For the first time the Tasmanian wolf was described in the writings of naturalist-Amateur in 1808. The last representative of this species is believed to have died in a zoo in Tasmania in 1936. The marsupial wolf was the largest of the carnivorous marsupials, at length he reached 100-130 cm and the tail — up to 180 cm resembled a dog, the torso was elongated, the limbs palceholder. The skull of the Tasmanian wolf also looked like a dog and the size might exceed the skull of an adult Dingo.
However, thick at the base and thin at the end of the tail and bent rear legs reminded marsupials the origin of this predator. Hair in marsupial wolf was short, dense and rough, with grey-yellow-brown back covered with 13-19 dark transverse bands from shoulders to base of tail. The muzzle is gray, with indistinct white markings around the eyes. The ears are short, rounded and erect.
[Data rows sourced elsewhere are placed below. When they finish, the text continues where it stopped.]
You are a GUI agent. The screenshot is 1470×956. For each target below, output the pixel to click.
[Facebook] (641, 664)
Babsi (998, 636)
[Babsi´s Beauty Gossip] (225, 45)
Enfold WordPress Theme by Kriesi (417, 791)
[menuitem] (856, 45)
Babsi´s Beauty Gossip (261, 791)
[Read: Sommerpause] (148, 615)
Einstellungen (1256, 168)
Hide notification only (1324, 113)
Matching the description of the individual noted in Cape York. As told by a biologist bill Lawrence, all observations were conducted at night, the camera has got at least four individuals, they were able to shoot from close range, reports The Independent.
Tasmanian tiger reportedly spotted in the wild – despite being extinct for 80 years https://t.co/MRmuKqDEaW pic.twitter.com/khOdCRZmfG
— The Independent (@Independent) March 25, 2017
With a Tasmanian wolf is often confused feral cats and dogs, but recent observations are considered the most plausible. That is why the area where supposedly there was a meeting with the marsupial wolf, are kept secret. It is also reported that local residents also talk about the Tasmanian wolf, which they call “moon tiger”.
For evidence that Tasmanian wolves are not extinct, even offered a reward of $2 million.
Professor Lawrence and his team, however, is not going to qualify for the reward and that the chances of finding an amazing beast is still very small.